Directives:
A. In the patch thread, why does Bin.Cheng think lowering base expressions in ivopts won't cause a compilation-time problem?
B. From the patch thread, extract the stretch from "Installed with below" through "expressions containing ADDR_EXPR.".

Extract:
******************************
Bin.Cheng May 8, 2014, 9:08 a.m. UTC | #2
On Tue, May 6, 2014 at 6:44 PM, Richard Biener
<richard.guenther@gmail.com> wrote:
> On Tue, May 6, 2014 at 10:39 AM, Bin.Cheng <amker.cheng@gmail.com> wrote:
>> On Fri, Dec 6, 2013 at 6:19 PM, Richard Biener
>> <richard.guenther@gmail.com> wrote:

>> Hi,
>> I split the patch into two and updated the test case.
>> The patches pass bootstrap/tests on x86/x86_64, also pass test on arm cortex-m3.
>> Is it OK?
>>
>> Thanks,
>> bin
>>
>> PATCH 1:
>>
>> 2014-05-06  Bin Cheng  <bin.cheng@arm.com>
>>
>>     * gcc/tree-affine.c (tree_to_aff_combination): Handle MEM_REF for
>>     core part of address expressions.
>
> No gcc/ in the changelog
>
> Simplify that by using aff_combination_add_cst:
>
> +      if (TREE_CODE (core) == MEM_REF)
> +       {
> +         aff_combination_add_cst (comb, mem_ref_offset (core));
> +         core = TREE_OPERAND (core, 0);
>
> patch 1 is ok with that change.

Installed with below change because of wide-int merge:
-      core = build_fold_addr_expr (core);
+      if (TREE_CODE (core) == MEM_REF)
+    {
+      aff_combination_add_cst (comb, wi::to_widest (TREE_OPERAND (core, 1)));
+      core = TREE_OPERAND (core, 0);

>
>> PATCH 2:
>>
>> 2014-05-06  Bin Cheng  <bin.cheng@arm.com>
>>
>>     * gcc/tree-ssa-loop-ivopts.c (contain_complex_addr_expr): New.
>>     (alloc_iv): Lower base expressions containing ADDR_EXPR.
>
> So this "lowers" addresses(?) which are based on &<not-decl>,
> like &a[0] + 4 but not &a + 4.  I question this odd choice.  ISTR
&a+4 is already in its lowered form, what we want to handle is &EXPR +
4, in which EXPR is MEM_REF/ARRAY_REF, etc..

> when originally introducing address lowering (in rev. 204497) I was
> concerned about the cost?
Yes, you did.  I still think the iv number is relative small for each
loop, thus the change won't cause compilation time issue considering
the existing tree<->affine transformation in ivopt.
I would like to collect more accurate time information for ivopt in
gcc bootstrap.  Should I use "-ftime-report" then add all time slices
in TV_TREE_LOOP_IVOPTS category?  Is there any better solutions?
******************************
Given information:
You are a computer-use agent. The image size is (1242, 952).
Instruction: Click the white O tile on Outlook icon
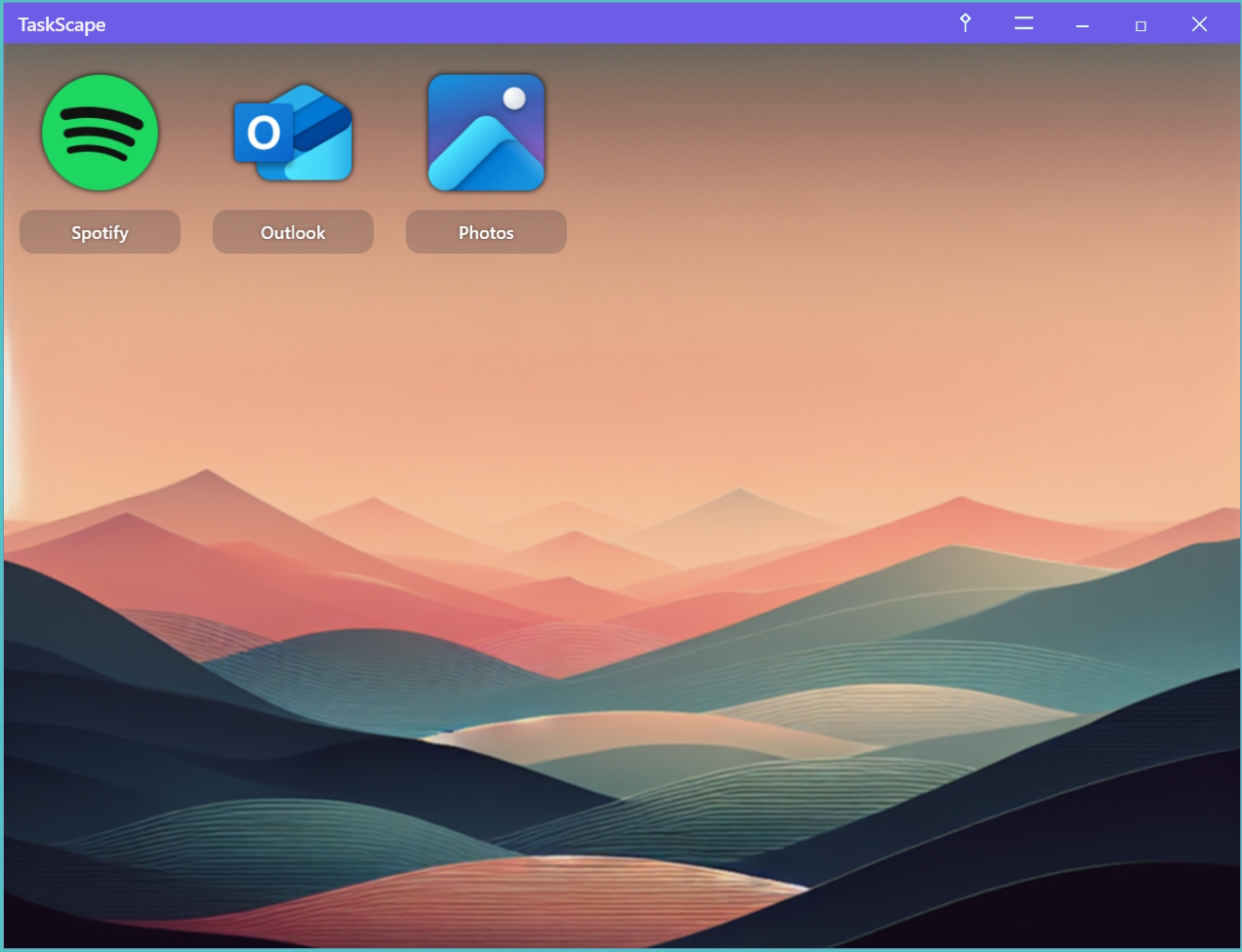click(x=262, y=133)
******************************
The results:
A. He considers the number of induction variables in each loop to be relatively small. Given the tree-to-affine transformation ivopts already performs, he expects the change won't cause a compilation-time issue.

B.
Installed with below change because of wide-int merge:
-      core = build_fold_addr_expr (core);
+      if (TREE_CODE (core) == MEM_REF)
+    {
+      aff_combination_add_cst (comb, wi::to_widest (TREE_OPERAND (core, 1)));
+      core = TREE_OPERAND (core, 0);

>
>> PATCH 2:
>>
>> 2014-05-06  Bin Cheng  <bin.cheng@arm.com>
>>
>>     * gcc/tree-ssa-loop-ivopts.c (contain_complex_addr_expr): New.
>>     (alloc_iv): Lower base expressions containing ADDR_EXPR.